What to work on. Rewrite the lines starting with the one that contains "Open the Media library folder icon" and going on through the one that contains "[x=983, y=559]", changing "Combat Arena" to "Racing Arena" and leaving everything else as it stands. Return only those lines.

Material for the task.
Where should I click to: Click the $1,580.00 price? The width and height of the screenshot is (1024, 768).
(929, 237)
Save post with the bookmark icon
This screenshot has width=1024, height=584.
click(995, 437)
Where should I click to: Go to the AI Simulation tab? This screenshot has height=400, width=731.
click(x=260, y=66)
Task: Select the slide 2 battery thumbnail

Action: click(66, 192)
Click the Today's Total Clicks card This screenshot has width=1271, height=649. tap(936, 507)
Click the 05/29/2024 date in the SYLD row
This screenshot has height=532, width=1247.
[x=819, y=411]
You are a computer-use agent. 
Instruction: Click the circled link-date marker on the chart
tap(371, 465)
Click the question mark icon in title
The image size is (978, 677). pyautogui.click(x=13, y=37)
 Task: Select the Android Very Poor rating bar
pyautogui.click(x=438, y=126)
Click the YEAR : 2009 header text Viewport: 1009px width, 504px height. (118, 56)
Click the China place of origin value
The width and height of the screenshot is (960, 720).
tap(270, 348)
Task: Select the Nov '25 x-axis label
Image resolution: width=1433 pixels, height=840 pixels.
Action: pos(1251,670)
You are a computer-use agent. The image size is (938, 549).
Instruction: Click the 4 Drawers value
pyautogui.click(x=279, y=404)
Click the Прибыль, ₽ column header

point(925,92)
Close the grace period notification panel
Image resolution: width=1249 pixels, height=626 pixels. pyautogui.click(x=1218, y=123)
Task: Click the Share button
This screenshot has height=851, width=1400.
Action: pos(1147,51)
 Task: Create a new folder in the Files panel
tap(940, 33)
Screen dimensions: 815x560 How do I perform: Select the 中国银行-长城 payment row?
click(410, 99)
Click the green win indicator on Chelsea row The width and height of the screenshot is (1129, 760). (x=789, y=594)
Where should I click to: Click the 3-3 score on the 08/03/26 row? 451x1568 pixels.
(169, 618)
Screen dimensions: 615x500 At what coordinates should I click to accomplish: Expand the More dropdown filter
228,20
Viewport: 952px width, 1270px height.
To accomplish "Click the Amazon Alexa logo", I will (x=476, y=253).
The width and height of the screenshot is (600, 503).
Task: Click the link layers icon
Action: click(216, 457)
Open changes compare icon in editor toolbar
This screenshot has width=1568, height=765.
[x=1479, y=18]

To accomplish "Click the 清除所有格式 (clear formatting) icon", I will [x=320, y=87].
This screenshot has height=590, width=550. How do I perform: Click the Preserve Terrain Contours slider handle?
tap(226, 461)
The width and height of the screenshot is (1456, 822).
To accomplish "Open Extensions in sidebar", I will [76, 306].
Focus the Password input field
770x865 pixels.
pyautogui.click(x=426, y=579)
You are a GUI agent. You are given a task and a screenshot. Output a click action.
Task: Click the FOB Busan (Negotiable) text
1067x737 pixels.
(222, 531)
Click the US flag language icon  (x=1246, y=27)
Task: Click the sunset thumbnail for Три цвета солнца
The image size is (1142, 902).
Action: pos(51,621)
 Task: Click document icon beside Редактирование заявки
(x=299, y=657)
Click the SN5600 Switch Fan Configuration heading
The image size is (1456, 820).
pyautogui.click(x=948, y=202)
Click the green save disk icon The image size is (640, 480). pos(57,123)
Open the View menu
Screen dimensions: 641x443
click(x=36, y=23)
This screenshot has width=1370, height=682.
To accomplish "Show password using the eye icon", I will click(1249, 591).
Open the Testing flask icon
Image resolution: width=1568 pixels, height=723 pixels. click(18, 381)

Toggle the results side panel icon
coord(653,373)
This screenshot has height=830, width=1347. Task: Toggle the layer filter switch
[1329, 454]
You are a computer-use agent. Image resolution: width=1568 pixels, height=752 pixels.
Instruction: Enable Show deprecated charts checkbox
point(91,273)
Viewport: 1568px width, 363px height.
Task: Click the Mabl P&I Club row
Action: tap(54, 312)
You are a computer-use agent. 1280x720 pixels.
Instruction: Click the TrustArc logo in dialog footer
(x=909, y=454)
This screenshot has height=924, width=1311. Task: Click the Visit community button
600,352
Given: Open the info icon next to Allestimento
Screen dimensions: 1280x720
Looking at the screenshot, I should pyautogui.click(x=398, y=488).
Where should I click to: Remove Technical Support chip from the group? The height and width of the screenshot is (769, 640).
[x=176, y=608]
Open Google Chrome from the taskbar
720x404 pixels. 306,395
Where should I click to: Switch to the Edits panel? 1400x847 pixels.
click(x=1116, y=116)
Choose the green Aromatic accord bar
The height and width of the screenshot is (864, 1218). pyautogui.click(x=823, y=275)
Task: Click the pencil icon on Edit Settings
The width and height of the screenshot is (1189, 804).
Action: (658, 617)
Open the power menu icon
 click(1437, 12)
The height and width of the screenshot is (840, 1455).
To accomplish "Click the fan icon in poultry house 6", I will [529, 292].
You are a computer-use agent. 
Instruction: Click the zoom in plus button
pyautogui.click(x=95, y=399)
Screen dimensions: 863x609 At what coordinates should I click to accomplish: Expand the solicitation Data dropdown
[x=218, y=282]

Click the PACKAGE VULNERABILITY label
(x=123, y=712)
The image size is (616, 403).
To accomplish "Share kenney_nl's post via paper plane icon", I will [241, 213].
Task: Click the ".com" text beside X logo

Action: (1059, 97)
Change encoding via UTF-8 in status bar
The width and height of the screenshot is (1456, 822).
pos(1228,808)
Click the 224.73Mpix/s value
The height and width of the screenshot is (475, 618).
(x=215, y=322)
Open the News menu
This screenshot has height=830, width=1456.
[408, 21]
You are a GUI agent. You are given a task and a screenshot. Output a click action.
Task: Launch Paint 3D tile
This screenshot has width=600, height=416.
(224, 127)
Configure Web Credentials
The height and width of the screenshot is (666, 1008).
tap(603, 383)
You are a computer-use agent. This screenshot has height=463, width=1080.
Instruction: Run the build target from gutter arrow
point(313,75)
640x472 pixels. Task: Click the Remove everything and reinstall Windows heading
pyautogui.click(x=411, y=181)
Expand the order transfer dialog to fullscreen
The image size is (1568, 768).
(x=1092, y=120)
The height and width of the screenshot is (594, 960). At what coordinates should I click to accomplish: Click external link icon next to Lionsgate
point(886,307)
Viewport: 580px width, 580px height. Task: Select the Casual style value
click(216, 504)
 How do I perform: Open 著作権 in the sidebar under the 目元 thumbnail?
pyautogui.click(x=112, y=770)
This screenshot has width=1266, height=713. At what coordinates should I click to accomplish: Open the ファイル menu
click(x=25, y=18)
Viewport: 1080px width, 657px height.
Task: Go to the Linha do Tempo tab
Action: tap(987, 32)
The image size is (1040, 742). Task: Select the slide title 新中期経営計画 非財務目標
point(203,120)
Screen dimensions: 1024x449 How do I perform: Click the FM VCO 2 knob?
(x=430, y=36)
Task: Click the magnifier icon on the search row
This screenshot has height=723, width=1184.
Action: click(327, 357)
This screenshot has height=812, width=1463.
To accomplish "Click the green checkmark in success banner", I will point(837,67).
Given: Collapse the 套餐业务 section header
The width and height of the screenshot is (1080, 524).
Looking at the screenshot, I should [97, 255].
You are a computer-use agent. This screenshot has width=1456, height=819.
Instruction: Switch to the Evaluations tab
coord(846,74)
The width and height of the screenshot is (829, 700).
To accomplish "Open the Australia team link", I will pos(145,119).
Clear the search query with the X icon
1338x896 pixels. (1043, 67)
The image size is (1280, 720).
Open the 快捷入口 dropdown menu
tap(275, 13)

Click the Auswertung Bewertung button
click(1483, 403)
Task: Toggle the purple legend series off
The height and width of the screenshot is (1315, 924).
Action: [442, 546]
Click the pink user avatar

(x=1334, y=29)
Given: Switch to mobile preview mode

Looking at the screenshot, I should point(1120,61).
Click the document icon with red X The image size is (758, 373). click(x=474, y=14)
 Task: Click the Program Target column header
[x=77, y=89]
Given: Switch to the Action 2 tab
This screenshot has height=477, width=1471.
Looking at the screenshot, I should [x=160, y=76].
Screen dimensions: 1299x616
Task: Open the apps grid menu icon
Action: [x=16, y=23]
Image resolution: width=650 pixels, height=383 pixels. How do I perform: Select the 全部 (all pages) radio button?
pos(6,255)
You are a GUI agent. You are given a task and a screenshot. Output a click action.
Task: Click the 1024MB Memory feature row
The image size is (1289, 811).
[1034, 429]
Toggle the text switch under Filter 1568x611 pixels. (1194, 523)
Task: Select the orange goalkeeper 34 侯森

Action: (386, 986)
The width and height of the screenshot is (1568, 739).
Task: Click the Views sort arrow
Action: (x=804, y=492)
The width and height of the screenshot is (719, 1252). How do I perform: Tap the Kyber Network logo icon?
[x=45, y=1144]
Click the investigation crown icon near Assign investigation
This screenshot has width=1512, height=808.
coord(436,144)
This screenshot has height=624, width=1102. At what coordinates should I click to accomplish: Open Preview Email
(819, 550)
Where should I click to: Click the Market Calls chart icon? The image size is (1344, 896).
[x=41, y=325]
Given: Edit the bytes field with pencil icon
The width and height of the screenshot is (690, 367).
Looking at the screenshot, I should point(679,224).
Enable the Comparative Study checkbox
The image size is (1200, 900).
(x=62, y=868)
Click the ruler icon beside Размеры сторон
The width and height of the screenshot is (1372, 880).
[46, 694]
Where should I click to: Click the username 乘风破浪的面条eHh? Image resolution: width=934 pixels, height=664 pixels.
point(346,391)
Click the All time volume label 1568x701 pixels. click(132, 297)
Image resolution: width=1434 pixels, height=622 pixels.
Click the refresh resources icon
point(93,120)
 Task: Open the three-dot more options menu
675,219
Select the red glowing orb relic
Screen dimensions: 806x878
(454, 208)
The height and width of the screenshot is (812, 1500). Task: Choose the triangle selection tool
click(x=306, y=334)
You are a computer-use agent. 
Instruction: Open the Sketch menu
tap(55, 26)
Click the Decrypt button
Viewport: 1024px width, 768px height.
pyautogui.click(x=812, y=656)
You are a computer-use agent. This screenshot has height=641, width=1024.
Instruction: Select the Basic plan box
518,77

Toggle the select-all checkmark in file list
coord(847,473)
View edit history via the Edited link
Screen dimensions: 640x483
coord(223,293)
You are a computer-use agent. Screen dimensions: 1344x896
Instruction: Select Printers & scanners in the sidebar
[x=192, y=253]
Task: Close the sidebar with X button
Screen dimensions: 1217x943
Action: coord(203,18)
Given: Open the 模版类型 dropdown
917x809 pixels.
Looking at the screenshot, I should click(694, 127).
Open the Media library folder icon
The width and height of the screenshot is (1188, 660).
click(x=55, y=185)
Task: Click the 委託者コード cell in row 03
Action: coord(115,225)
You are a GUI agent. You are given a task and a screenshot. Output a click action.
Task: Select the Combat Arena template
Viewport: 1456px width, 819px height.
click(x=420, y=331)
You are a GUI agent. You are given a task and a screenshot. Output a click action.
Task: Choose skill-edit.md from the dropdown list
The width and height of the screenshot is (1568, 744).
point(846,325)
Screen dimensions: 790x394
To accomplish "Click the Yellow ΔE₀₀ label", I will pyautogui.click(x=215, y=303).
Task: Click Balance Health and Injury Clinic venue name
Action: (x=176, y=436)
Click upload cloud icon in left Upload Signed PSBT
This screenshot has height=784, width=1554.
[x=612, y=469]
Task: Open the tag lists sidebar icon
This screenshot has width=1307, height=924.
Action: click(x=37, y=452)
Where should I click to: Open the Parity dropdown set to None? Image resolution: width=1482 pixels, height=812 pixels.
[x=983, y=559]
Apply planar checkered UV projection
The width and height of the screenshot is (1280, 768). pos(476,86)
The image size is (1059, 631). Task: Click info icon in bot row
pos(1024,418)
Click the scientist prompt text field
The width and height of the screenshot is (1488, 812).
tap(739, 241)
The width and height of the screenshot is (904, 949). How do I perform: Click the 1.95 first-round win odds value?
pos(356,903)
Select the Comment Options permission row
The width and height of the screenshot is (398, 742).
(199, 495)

Answer to the task.
Open the Media library folder icon
The width and height of the screenshot is (1188, 660).
click(x=55, y=185)
Task: Click the 委託者コード cell in row 03
Action: coord(115,225)
You are a GUI agent. You are given a task and a screenshot. Output a click action.
Task: Select the Racing Arena template
Viewport: 1456px width, 819px height.
click(x=420, y=331)
You are a GUI agent. You are given a task and a screenshot. Output a click action.
Task: Choose skill-edit.md from the dropdown list
The width and height of the screenshot is (1568, 744).
point(846,325)
Screen dimensions: 790x394
To accomplish "Click the Yellow ΔE₀₀ label", I will pyautogui.click(x=215, y=303).
Task: Click Balance Health and Injury Clinic venue name
Action: (x=176, y=436)
Click upload cloud icon in left Upload Signed PSBT
This screenshot has height=784, width=1554.
[x=612, y=469]
Task: Open the tag lists sidebar icon
This screenshot has width=1307, height=924.
Action: click(x=37, y=452)
Where should I click to: Open the Parity dropdown set to None? Image resolution: width=1482 pixels, height=812 pixels.
[x=983, y=559]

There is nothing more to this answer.